Would you please return only the lines from the one with "The height and" through the last line of the records below, leaving the pictures out?

────────────────────────────────────────

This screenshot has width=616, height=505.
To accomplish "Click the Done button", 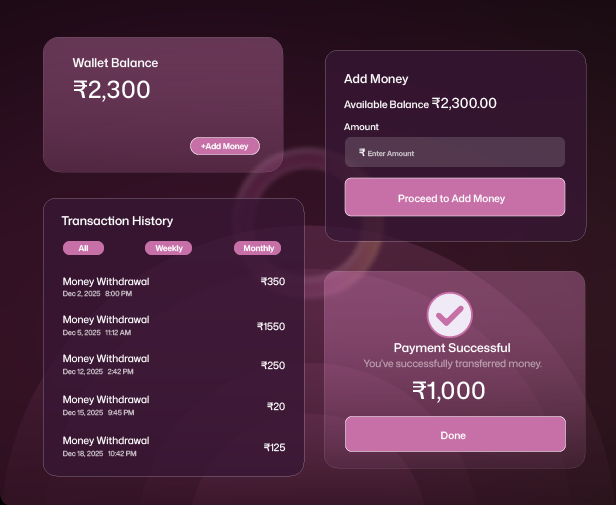I will point(454,435).
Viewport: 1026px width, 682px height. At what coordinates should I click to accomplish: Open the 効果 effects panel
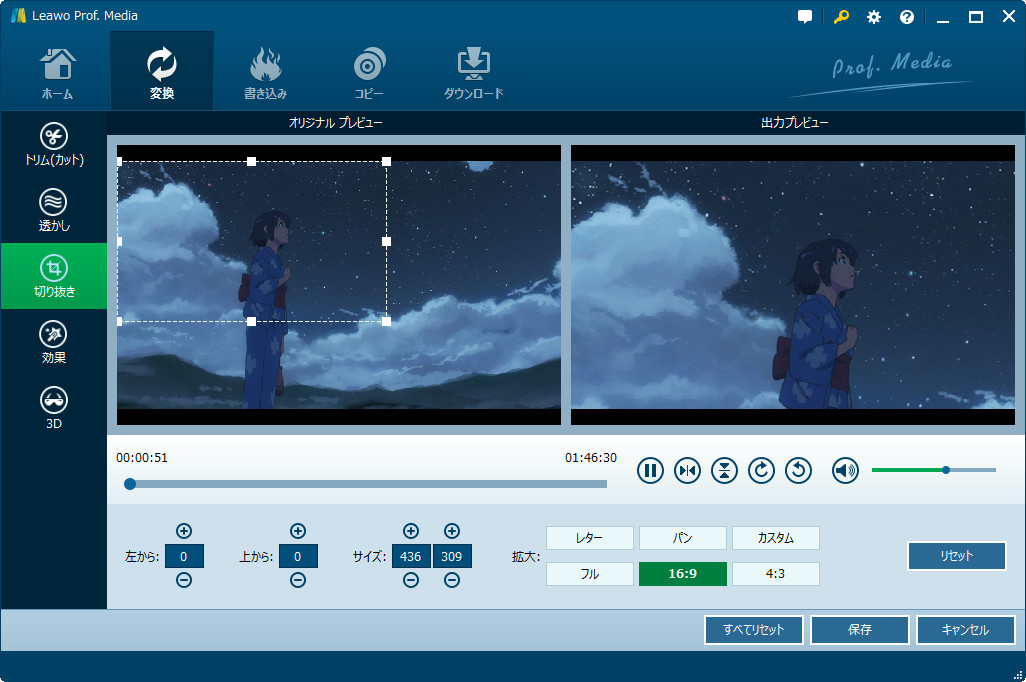coord(54,342)
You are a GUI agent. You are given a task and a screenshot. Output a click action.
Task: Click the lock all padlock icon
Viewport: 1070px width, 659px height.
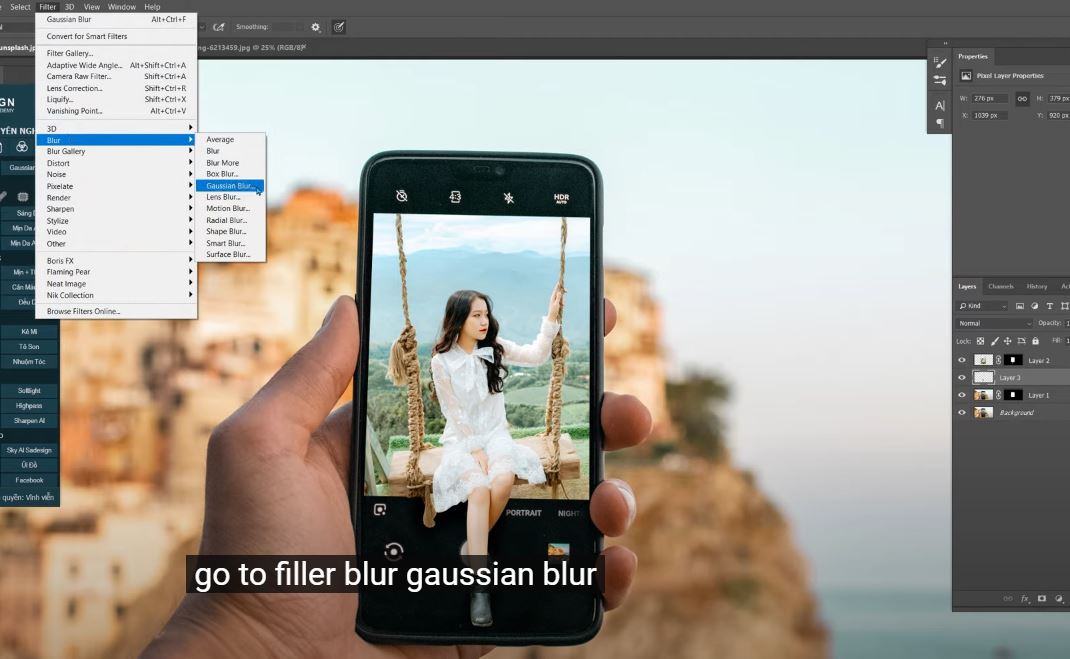(1035, 341)

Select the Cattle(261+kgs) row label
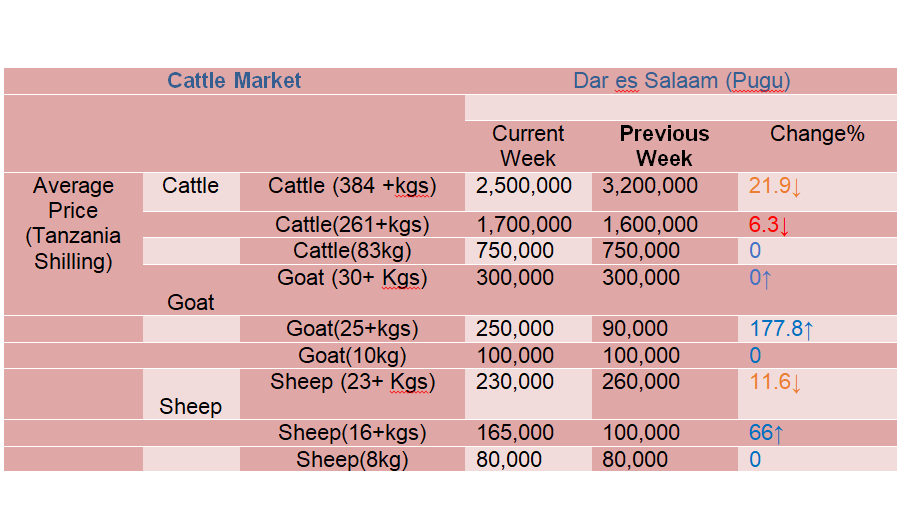[352, 225]
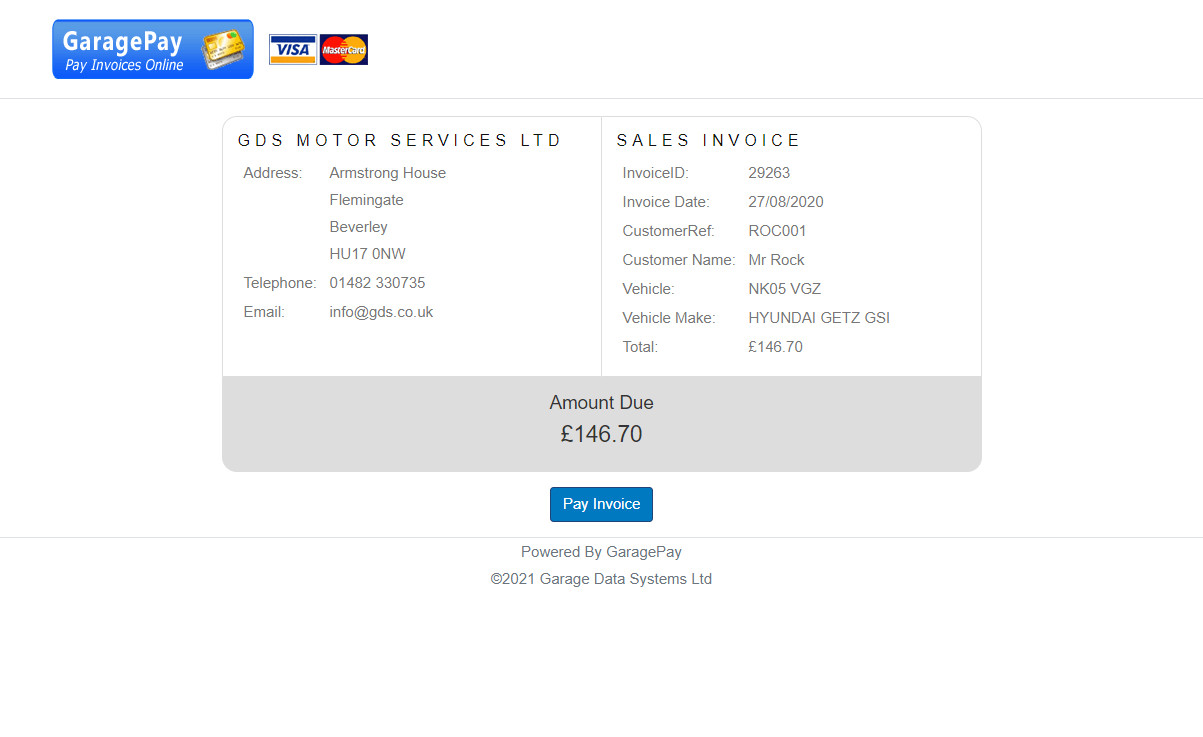Click the MasterCard icon

pos(344,50)
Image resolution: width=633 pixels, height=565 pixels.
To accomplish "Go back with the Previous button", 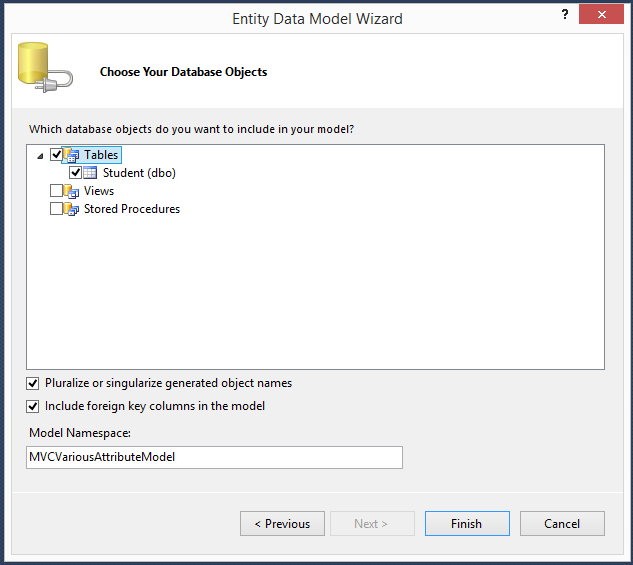I will [x=282, y=523].
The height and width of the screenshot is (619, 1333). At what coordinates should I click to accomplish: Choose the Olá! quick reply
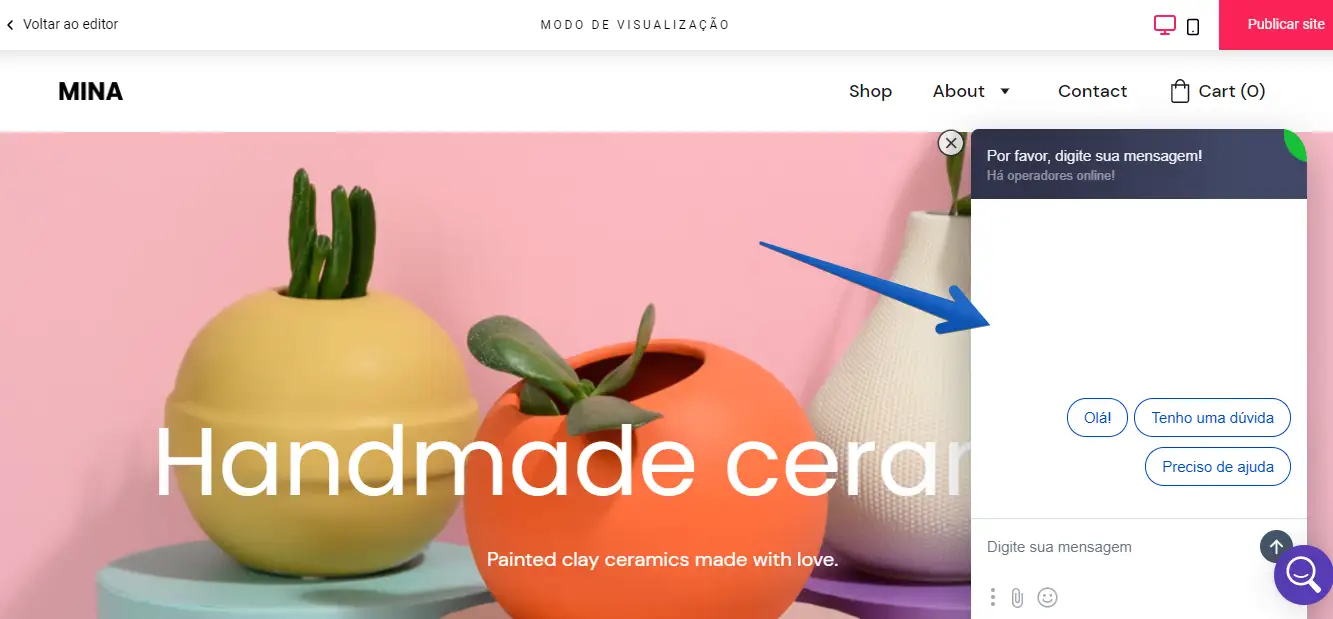click(1097, 418)
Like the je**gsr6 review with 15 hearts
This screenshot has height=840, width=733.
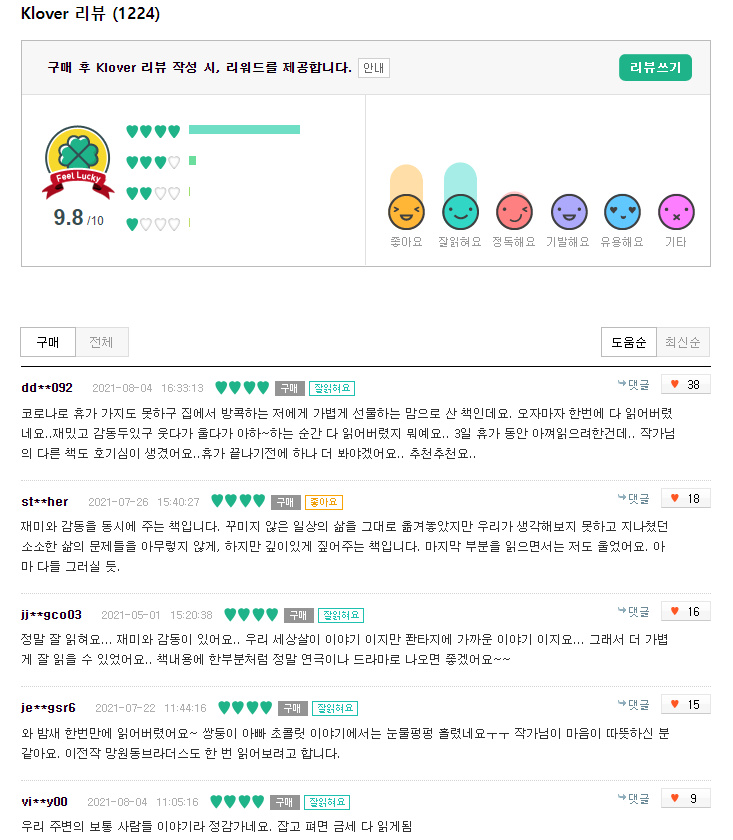685,704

────────────────────────────────────────

— Solution —
The height and width of the screenshot is (619, 1333). At what coordinates should I click to accomplish: Choose the Olá! quick reply
click(1097, 418)
Like the je**gsr6 review with 15 hearts
This screenshot has height=840, width=733.
685,704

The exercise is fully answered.